The AB poll found that 12.6 percent of people thought the index was a good idea “to some degree”, but that buyers would lose out on cheaper house prices, with extra charges added on by brokers to recoup their losses.
While 36.6 percent of people said the index would not make any difference because the emirate’s real estate market was stagnant after seeing huge losses since the start of the year when the global financial crisis hit.
READERS' COMMENTS
Posted by Alan Alson on Wednesday 14 October 2009 at 10:03 UAE time
Potatoes, well said. for the long term benefit of all the stakeholders involved, more quality information and transparency is needed. Instead of putting on rose tinted glasses, a good, old fashioned dose of reality is required.
Something that might interest everyone here: Go to AllAgents.me and register for a free weekly Dubai real estate report. This report is being compiled by unbiased private individuals who are not working for any real estate related entity.
Posted by Catherine, Dubai, United Arab Emirates on Wednesday 14 October 2009 at 07:04 UAE time
I talk based on a personal experience with the RERA index and hopefully the awareness of this fact will encourage RERA to really address the issue.
Because of the rental index posted at RERA's website, the landlord of an old building where our office is located took advantage of increasing the rent according to the index. I told the property manager that it is quite ridiculous at this time to even increase the rent at a high level when in fact all rents are going down and business is at a standstill.

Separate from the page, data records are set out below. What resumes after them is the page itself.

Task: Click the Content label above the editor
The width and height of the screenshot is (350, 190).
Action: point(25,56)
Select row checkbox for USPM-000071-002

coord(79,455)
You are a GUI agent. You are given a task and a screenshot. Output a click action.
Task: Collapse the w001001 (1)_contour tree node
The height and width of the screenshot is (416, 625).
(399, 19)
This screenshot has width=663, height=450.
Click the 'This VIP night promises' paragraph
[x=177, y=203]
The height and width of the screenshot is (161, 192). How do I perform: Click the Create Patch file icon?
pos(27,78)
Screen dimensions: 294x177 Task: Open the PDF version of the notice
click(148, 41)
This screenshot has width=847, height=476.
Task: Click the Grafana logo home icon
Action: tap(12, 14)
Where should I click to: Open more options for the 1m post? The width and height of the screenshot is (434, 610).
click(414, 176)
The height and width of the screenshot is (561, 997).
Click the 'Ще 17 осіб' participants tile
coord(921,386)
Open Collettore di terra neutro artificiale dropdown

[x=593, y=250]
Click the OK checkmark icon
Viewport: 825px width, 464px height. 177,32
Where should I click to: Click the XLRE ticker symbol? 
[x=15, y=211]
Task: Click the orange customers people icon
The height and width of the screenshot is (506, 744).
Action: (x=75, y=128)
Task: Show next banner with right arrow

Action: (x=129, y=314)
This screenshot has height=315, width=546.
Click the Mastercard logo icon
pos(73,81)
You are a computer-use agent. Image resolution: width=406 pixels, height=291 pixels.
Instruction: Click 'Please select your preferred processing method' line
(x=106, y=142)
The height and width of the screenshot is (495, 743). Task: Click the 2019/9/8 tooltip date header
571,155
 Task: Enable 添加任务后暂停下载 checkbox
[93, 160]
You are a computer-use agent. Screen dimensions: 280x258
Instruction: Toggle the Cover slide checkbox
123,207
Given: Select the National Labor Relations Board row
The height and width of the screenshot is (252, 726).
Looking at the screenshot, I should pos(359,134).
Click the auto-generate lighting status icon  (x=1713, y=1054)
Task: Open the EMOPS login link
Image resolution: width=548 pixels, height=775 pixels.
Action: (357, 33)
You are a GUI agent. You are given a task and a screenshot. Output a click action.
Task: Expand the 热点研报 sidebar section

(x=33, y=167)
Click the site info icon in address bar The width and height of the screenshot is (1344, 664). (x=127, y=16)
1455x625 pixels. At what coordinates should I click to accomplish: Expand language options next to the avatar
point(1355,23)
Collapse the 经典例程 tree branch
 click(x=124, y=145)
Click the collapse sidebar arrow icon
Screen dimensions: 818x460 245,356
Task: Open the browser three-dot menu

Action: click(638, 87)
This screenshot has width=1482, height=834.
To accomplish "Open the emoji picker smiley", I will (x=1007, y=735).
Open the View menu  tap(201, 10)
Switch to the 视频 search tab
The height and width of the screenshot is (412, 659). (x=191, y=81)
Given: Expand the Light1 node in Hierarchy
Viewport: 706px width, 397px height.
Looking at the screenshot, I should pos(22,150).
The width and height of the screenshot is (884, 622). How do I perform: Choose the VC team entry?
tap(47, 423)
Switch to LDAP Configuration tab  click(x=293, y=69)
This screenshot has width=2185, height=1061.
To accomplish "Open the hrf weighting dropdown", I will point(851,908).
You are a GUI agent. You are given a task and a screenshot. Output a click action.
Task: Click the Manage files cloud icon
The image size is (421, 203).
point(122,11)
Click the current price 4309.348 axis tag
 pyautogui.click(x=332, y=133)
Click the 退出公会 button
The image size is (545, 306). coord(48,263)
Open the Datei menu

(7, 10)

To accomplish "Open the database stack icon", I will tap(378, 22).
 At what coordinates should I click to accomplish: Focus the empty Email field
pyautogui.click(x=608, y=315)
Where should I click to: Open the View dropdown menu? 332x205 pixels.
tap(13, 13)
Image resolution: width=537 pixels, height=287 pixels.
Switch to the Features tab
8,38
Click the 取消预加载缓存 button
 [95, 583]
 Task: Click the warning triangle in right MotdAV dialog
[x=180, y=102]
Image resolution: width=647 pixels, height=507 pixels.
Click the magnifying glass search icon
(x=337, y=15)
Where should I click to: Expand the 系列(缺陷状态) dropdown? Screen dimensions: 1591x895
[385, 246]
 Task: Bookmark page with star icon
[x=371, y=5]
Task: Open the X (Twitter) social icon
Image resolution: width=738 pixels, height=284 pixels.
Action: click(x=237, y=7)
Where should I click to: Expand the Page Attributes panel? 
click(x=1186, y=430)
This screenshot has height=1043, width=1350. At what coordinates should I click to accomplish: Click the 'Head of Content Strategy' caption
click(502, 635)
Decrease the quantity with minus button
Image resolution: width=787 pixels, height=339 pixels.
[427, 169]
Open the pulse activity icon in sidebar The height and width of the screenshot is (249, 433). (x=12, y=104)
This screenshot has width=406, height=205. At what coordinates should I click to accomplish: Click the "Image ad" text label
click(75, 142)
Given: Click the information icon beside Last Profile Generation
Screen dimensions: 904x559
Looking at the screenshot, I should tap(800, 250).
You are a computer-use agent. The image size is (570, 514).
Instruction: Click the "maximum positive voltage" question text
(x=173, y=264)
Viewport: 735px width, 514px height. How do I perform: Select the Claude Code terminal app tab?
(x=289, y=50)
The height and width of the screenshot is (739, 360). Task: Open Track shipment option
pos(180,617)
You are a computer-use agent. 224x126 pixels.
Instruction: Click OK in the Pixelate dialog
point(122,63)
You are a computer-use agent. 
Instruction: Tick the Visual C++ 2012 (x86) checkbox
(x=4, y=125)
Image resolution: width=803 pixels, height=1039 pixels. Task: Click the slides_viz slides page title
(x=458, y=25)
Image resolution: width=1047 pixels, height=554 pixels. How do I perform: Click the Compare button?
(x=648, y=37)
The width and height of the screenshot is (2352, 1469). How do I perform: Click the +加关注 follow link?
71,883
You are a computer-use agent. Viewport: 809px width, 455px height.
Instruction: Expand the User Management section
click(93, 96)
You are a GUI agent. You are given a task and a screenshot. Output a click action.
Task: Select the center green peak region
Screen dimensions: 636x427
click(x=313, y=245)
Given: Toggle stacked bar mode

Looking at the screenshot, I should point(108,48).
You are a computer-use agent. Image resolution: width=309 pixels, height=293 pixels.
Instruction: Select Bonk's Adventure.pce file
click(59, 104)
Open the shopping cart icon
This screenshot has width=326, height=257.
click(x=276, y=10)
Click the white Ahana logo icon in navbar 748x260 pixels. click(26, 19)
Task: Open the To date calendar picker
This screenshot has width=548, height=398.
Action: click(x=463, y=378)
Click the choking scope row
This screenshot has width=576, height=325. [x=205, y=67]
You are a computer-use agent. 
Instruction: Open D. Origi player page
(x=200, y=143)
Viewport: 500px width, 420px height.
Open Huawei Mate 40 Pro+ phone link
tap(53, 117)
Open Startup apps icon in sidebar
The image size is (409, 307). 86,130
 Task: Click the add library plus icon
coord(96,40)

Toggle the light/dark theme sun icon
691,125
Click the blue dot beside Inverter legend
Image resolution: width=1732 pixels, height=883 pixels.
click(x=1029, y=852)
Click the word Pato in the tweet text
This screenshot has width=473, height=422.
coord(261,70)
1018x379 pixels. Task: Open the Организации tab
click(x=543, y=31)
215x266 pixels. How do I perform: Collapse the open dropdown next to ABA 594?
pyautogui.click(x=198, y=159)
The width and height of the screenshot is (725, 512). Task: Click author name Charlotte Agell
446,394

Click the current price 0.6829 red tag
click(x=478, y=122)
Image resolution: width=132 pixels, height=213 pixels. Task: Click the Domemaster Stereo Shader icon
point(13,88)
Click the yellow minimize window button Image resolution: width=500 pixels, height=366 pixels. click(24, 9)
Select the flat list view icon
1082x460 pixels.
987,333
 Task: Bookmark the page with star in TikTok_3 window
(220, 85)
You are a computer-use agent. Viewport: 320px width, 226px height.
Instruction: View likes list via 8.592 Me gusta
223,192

I also complained that the rent index cannot apply generally to all buildings as they are of different make. It is quite unbelievable that an old building costs the same rent with a new building per square foot.
I contacted RERA and I was told to contact another number which unfortunately doesn't get answered. Because I was running out of time, I told the landlord that we really could not afford to pay the office rent increase and if he didn't give us a rent to an affordable increase, we might as well close our business. I told them that if ever there was a worse time to increase the rent, it is during this time.
I was being sincere and honest when I said that I would honour my commitment to pay a reasonably increased rent even if we have to work three times harder in order to pay up. Integrity is the most important value small entrepreneurs have. But why did RERA have to do this during a recession?
Eventually, the property manager relented. They gave us a discount not reflected in the contract because next year's increase will then again apply on the increased rent. They just gave us a receipt stating that our payment is considered as full payment of the tenancy contract amount.
Wouldn't RERA be more reasonable? Don't they consider the effect of the price index to small entrepreneurs who make a bigger part of the business community? Will it not be better to remove the price index while we are still recovering or in fact barely keeping up with daily survival? Are people like us not represented in their organization and because of that they don't see our point of view?
Posted by Danno, Dubai, Dubai on Tuesday 13 October 2009 at 12:08 UAE time
This is quite similar to fixed pricing or when an external party, usually a government, has set a price level which cannot be changed by an individual seller.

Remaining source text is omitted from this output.